In my first job after school, I worked for a very clever, but very precise man. His desk, unlike mine, was a model of pristine organisation with everything in its place. The stapler was just a little to the left of the silver pen holder, the blotter (yes it was that long ago!) was lined up squarely with the centre of the desk, the silver letter opener was to the right. And we noticed that he would meticulously realign everything any time he used or moved things.
I am slightly ashamed to admit that we used to sometimes nip in when he was out and move the pen holder about two inches to the left, or shift the blotter slightly so that it didn’t line up with the edge of the desk. We’d watch through the glass divider when he came back in, and we could see that he knew immediately that something was not right – we could see the irritation as he realigned not just the thing that was out of place, but everything else on the desk.
If you didn’t know him, though, you’d just see a cross and unsettled man (who, by the way was generally a nice and easy going person) sitting at a perfectly clean and organised desk.
We have a very precise sort of memory for the world around us – in humans, this memory tends to use mostly (but not exclusively) visual information. We need to know where things are in order to find our way to different places, we use landmarks to navigate. And we get a bit cross and unsettled if things that should be in a certain place have somehow got themselves out of place.
Despite this, we often fail to understand when our horses respond to similar situations. Many people report their horses being spooky or unsettled “for no good reason” – and when we can’t find a reason that makes sense to us, we say they’re just being silly.
But horses, like us, are very sensitive to changes in their world. There is a way, though, that they differ from us, and that’s in terms of the importance and relevance of this information to a horse.

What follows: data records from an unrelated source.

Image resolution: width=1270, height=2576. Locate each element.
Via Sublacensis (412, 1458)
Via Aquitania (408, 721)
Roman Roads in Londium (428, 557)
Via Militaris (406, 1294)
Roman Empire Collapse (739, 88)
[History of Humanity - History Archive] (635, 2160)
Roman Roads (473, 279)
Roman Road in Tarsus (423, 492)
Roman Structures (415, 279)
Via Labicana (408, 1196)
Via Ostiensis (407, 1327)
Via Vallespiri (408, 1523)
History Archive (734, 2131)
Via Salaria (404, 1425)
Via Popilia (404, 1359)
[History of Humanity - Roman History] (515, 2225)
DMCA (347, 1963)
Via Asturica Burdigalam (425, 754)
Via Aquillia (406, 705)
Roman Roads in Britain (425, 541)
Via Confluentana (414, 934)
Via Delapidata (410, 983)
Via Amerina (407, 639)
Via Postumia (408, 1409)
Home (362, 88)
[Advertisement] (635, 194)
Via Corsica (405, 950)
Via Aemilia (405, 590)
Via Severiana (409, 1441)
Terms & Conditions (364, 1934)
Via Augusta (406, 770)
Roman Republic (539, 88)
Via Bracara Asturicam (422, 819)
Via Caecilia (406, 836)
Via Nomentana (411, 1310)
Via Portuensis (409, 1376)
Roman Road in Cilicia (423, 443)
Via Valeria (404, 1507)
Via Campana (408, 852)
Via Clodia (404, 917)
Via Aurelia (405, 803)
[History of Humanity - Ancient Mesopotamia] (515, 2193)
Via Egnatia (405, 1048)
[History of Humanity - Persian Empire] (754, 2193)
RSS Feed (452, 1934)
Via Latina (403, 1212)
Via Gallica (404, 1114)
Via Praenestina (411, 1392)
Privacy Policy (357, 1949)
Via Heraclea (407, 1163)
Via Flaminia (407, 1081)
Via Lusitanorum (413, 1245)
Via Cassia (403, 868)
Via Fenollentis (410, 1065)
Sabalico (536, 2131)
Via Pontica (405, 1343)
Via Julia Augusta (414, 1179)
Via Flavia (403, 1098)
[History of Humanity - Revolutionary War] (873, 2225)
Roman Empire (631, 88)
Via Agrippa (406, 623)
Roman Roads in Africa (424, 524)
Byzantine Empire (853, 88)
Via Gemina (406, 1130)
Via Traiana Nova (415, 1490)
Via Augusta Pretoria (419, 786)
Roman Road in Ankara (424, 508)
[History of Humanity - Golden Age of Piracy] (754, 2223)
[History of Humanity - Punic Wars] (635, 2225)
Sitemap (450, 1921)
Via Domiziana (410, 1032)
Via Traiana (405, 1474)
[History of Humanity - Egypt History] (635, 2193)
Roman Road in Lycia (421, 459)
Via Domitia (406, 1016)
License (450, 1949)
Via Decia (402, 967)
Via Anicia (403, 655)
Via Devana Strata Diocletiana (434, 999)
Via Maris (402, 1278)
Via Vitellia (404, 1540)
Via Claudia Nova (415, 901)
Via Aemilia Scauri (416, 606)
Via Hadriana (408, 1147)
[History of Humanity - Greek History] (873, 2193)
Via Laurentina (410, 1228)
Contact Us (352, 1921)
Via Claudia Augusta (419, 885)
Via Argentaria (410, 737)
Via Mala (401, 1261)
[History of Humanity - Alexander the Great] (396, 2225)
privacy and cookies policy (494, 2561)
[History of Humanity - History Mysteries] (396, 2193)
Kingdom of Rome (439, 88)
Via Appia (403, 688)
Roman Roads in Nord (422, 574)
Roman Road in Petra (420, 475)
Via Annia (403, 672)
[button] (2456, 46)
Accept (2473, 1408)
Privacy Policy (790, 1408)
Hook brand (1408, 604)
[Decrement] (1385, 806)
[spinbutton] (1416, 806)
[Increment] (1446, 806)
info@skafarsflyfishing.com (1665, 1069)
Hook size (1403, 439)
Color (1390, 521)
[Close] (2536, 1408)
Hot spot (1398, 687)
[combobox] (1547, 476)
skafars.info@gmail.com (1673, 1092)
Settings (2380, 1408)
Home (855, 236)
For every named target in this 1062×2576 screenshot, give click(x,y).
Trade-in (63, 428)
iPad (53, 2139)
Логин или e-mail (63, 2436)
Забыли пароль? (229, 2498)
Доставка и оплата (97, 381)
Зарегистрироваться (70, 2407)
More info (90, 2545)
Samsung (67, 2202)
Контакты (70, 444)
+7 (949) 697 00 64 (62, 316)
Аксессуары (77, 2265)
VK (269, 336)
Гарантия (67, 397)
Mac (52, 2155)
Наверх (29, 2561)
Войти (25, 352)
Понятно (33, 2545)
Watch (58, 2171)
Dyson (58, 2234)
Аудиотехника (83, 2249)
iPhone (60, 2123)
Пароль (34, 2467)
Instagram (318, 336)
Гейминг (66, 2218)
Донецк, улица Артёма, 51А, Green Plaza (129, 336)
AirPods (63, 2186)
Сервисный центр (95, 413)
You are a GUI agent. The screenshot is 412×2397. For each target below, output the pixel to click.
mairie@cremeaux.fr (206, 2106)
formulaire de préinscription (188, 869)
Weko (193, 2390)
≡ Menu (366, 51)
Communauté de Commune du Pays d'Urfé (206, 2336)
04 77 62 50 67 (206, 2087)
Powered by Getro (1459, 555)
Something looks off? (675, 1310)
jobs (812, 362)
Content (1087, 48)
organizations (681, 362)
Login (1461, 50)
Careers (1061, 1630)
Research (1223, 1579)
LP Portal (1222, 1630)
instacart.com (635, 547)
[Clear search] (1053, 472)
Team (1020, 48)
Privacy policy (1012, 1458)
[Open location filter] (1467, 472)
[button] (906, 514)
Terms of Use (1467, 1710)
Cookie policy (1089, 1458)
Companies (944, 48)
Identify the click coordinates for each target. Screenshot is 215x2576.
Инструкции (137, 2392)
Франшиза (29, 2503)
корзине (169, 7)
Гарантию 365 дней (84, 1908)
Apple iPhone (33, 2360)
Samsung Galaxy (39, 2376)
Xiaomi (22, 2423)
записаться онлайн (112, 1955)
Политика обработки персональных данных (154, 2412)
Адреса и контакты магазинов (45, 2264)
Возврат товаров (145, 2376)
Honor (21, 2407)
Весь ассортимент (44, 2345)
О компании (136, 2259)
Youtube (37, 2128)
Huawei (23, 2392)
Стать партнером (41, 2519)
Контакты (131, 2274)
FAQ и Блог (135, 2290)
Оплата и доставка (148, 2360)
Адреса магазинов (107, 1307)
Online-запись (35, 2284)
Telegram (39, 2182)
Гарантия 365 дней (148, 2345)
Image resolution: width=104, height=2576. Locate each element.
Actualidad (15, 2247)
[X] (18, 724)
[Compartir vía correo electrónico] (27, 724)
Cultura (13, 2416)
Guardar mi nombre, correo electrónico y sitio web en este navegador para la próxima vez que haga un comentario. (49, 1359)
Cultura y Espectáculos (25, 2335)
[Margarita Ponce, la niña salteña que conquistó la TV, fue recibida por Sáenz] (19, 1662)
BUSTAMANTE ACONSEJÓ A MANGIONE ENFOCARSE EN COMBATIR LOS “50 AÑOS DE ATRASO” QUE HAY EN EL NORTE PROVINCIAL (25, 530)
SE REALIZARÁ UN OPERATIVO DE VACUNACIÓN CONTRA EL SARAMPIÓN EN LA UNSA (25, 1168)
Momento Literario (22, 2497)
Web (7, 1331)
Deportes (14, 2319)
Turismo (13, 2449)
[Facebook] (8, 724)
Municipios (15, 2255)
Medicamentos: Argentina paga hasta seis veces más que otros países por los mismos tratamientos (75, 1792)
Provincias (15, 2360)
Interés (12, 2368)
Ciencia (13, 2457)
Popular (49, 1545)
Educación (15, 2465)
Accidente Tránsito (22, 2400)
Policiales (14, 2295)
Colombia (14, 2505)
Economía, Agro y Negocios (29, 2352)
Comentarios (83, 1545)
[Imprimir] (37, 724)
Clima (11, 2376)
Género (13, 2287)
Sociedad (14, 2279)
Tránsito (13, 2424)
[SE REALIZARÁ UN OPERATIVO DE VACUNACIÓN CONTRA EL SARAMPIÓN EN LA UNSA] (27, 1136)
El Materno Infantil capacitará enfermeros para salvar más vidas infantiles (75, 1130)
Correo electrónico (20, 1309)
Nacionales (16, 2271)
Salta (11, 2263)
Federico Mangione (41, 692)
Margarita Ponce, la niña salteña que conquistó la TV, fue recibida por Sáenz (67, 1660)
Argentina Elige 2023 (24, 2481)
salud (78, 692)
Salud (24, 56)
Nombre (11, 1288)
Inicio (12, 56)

From an early age, humans are, quite literally, movers and shakers. We’re like the mole and the beaver – if something about our surroundings doesn’t appeal to us, we change it. We are active agents of change in our environment – like my old boss, we can just pick things up and put them back into the place where we’d like them, and if something in our environment suddenly goes missing, we have the ability to reason: we know that people can lift, shove, push, bury and otherwise sculpt the environment.
A horse doesn’t have that kind of understanding of the world. Horses sculpt their world in a much slower and more organic way. They nibble long grass down to form lawns, their hooves slowly wear preferred pathways that get them from rolling spots to grazing spots to drinking spots, by going around obstacles. They don’t pick things up and carry them to a new place (or, at least, they don’t often do that – my horse has stolen my car keys a few times…). They use a special form of memory – sometimes called eidetic memory or a memory “picture” made up of information from their senses – to form a map of their world. They don’t understand sudden changes the way we do, because as a species, they don’t cause sudden changes.
If a fallen tree, a large rock, a hedge is there on Monday, but completely absent when you pass that way on Tuesday, many times we humans don’t notice its absence. It’s not relevant to us, and even if we do notice, we just rationalise that another human must have moved it.
To a horse, though, it’s a whole different story. Change or movement of landmarks implies danger – why did they move? Landslip? Flood? Predator movement? Is it safe to go that way now? The ground may be unstable, the trees may be more liable to fall, escape from predators is more difficult when your familiar escape route no longer looks familiar.
When a horse is suddenly spooky or unsettled “for no good reason”, we need to think of the times when we’re also unsettled, and think of how we look to an outsider looking in. A year or two ago, I went to the station to get my usual train, which leaves from the usual platform at the usual time. The train was sitting there waiting… but it was the wrong train! It wasn’t the normal model of train. A whole platform full of regular commuters was acting like a herd of spooked horses. You could see the whites of their rolling eyes, and almost hear the alarmed snorting. Normally confident individuals were standing beside the train, refusing to get on. They were all watching other commuters, and when someone was brave enough to get on, they followed, but everybody stood just inside the door, ready to run at the first sign that this strange train was going to take them to an unknown and terrifying destination. Nobody was able to sit down, nobody was able to read their newspaper.
Yet the noticeboard beside the train quite clearly stated where it was going, so someone who didn’t normally get that train would have been baffled by the herd of people “just acting silly”! There was a sense of palpable panic as the train doors closed, trapping us all inside! Nobody settled until the driver announced the destination over the intercom, and even then there was a residual feeling of anxiety for the entire trip.
What should we do when our horses respond to “invisible spook monsters”? Firstly, we need not to act like superior beings: the same thing can happen to us, and we’d not appreciate being dismissed for what we felt were justifiable fears. It is easy to put ourselves in the position of one of the commuters on the wrong train – how would you feel if, regardless of your concerns, your friend took you by the sleeve and started dragging you towards the train? That’s unlikely to deal with your concerns, and it’s also likely to cause you to resist! In these kinds of situations, we need to direct our horse’s attention to the routine and the familiar, we need to reassure rather than increase adrenalin by correcting or rushing them, and we need to listen to them and allow them to tell us that something’s different, something to them seems wrong. If we do that, maybe one day our horse’s ability to detect changes will help keep us and them out of a situation that we can’t see: rather than assuming we’re right and they’re wrong, we should remember that one plus one can sometimes equal more than two. We’re better together!